Ao Avante! vem de tudo. Gente de todos os estilos, de todas as idades. Mães passeiam carrinhos de bebé ao lado de gente que deverá ter netos - alguns bisnetos, talvez. Gente de todo o país, ouvem-se muitas pronúncias diferentes. Vem gente militante e simpatizante, mas também quem nem pense em política. Maria Luísa Mendonça, de 65 anos, é militante e não vê mal nisso. "Eu venho pela política, mas há muitos jovens que não", diz. "Se a festa fosse só política, não havia tanta gente." Um grupo de adolescentes descansa, recostado na parede de uma das tendas. "Eu venho pelo convívio, pela música", confirma Sara Caldas, de 17 anos. "Nós", e fala pelo grupo de amigos, "não vimos pela política."

Quem também andava pela Quinta da Atalaia misturado na multidão era Francisco Lopes. Sem qualquer intervenção prevista nos comícios, o candidato do PCP às presidenciais ia falando com os jornalistas e garantindo que a sua candidatura é para levar às urnas.

Os que se sentavam para ouvir falar de política ao início da tarde são os mesmos, agora que o tempo arrefeceu. Não exactamente as mesmas pessoas. Mas os mesmos. A diferença é que se multiplicaram entretanto. Um dos senhores de camisa desabotoada que aqui dormitava ao início da tarde continua assim. No mesmo lugar.

A música mistura-se com as vozes que discursam e debatem no pavilhão central.
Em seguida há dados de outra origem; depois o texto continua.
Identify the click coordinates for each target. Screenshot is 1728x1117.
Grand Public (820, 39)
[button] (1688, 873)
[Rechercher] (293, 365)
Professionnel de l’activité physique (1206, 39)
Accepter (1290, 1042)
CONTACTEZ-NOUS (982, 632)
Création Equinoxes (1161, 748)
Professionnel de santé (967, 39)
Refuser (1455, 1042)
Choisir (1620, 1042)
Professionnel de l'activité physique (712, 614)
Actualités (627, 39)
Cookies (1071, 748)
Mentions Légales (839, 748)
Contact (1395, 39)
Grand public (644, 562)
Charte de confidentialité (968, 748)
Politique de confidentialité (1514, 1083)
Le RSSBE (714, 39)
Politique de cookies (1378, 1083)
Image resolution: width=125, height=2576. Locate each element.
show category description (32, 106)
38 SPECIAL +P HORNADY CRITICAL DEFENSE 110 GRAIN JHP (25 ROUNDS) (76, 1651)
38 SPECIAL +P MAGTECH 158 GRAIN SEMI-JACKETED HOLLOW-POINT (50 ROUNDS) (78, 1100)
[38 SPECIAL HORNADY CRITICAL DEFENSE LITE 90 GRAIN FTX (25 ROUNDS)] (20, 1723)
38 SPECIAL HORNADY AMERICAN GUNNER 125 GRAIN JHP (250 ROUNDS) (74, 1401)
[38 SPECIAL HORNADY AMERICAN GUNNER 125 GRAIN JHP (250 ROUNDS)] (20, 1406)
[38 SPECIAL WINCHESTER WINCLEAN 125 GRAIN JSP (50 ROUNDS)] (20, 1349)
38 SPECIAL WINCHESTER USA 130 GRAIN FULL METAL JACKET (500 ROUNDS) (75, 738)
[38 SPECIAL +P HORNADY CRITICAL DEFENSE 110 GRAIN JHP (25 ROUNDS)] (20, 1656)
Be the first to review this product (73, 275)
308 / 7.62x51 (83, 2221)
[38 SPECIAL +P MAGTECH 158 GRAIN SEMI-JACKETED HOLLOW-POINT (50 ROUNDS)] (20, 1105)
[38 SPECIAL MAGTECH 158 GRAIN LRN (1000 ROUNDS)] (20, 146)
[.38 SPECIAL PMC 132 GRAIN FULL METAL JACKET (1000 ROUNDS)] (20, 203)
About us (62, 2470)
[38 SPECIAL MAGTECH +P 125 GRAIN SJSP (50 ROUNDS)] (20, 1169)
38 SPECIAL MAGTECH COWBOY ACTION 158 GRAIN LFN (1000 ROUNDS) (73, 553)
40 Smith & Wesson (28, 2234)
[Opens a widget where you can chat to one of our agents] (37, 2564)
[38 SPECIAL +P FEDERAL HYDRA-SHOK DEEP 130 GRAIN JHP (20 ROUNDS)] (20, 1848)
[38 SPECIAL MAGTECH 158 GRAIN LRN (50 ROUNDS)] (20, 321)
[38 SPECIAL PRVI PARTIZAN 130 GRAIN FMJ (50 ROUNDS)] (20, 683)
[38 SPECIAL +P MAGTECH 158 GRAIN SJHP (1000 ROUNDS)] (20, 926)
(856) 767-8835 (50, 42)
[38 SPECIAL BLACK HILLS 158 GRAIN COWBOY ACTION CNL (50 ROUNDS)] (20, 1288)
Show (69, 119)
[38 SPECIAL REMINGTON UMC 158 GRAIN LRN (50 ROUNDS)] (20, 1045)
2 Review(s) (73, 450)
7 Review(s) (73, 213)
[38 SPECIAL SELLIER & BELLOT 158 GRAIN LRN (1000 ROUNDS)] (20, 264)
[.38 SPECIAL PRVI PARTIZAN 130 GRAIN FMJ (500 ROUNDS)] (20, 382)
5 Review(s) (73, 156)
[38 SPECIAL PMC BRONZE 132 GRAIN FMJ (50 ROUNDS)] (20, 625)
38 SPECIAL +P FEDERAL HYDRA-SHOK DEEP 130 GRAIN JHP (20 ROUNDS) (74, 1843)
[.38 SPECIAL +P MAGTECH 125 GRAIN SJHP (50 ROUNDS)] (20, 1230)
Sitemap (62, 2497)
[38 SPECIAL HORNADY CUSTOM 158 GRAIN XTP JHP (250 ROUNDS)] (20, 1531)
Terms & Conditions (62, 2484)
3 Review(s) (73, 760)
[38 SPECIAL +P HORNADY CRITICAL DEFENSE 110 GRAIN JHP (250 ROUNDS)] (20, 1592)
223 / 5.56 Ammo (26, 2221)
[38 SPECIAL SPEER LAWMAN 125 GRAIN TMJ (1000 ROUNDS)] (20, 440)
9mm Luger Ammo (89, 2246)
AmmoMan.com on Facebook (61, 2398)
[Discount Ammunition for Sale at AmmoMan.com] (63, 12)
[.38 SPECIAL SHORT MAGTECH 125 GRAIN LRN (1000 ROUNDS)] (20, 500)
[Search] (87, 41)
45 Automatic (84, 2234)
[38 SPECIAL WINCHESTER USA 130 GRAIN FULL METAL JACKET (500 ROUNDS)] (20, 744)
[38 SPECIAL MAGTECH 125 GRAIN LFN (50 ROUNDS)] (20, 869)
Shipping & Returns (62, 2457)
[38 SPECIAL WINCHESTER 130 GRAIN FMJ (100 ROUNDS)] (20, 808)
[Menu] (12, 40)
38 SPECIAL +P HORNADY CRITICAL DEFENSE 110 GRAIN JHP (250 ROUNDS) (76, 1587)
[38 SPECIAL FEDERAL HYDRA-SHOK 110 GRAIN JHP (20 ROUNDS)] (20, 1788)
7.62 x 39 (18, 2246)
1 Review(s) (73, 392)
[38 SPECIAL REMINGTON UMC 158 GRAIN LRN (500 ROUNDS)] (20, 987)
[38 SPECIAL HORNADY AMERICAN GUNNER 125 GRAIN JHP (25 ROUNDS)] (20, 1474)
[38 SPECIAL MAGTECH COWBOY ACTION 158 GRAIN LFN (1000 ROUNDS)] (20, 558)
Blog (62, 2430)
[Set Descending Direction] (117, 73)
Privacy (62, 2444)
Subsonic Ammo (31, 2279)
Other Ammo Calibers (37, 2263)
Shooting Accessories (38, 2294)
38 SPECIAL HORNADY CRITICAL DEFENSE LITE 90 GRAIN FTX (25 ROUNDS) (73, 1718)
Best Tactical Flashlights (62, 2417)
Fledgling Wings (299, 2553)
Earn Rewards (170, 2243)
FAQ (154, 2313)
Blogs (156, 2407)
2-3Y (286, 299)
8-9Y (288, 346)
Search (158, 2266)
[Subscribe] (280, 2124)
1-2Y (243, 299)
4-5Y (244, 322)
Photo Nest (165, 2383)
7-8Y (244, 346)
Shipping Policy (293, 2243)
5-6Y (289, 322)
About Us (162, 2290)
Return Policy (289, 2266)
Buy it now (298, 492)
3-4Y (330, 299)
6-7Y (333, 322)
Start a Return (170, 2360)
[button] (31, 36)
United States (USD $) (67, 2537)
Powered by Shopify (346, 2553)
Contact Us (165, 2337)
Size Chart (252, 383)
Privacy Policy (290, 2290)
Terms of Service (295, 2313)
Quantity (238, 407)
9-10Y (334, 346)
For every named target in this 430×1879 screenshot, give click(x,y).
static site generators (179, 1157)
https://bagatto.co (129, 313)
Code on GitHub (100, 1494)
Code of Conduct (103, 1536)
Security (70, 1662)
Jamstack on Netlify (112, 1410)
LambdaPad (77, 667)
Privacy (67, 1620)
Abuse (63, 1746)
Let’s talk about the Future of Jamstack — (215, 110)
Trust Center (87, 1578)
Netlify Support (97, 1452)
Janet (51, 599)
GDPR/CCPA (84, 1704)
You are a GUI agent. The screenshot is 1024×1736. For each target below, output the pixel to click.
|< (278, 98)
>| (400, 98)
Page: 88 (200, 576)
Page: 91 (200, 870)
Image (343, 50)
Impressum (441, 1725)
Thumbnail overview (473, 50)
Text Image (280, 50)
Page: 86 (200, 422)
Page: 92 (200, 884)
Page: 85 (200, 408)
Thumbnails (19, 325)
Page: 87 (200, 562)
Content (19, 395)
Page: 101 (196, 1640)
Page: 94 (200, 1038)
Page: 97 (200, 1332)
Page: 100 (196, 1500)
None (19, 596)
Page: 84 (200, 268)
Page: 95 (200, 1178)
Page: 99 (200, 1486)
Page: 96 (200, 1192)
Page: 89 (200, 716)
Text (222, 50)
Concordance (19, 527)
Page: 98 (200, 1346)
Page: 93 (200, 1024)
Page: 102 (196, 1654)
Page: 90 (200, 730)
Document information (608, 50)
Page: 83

E com os sons de todas as tendas. Num dos intervalos ouve-se Zeca Afonso, muito lá ao longe. Ouvem-se cantares alentejanos, esses bem mais perto. E toda esta amálgama de gente e de sons é esta festa que os que vêm dizem ser única. "Posso não ser comunista mas aqui encontro um espírito que não encontro em mais lado nenhum", diz Telmo Parreira, de 21 anos, vindo do Porto. "Só neste festival consigo sentar-me à mesa com pessoas trinta anos mais velhas do que eu e falar com elas como se fôssemos iguais."

3 comentários:

Anónimo disse...

E QUE GRANDE FESTA A DESTE ANO. INESQUECIVEL!! TUDO O QUE SE POSSA DIZER NÃO TRADUZ A GRANDIOSIDADE DO QUE SE PASSOU NA ATALAYA.
A ALEGRIA, O BEM ESTAR, A GENTE ANÓNIMA (SEM CONOTAÇÃO POLITICA), TUDO ESTAVA EM HARMONIA PERFEITA,
ASSIM, O MEU SONHO DE UM DIA VER O MEU PAÍS NESTA HARMONIA, TOLERANCIA E... QUE DIZER MAIS???
RESPEITO PELA OPINIÃO DE CADA UM, ALI TUDO SE VIU E OUVIU.
INESQUECIVEL
ALACANT
ALACANT

migana disse...

Desde que participei na primeira Festa do Avante, ainda na FIL,que sinto esta partilha fácil,natural entre todas as gerações e todo o tipo de pessoas que por ela passam, esse é mesmo um traço comum e de continuidade digno de registo.

Alex disse...

Foi de "pompa" como é uso dizer...
Como sempre senti-me feliz e para ano há mais...~
Todos juntos, sempre, para o mal e para o bem.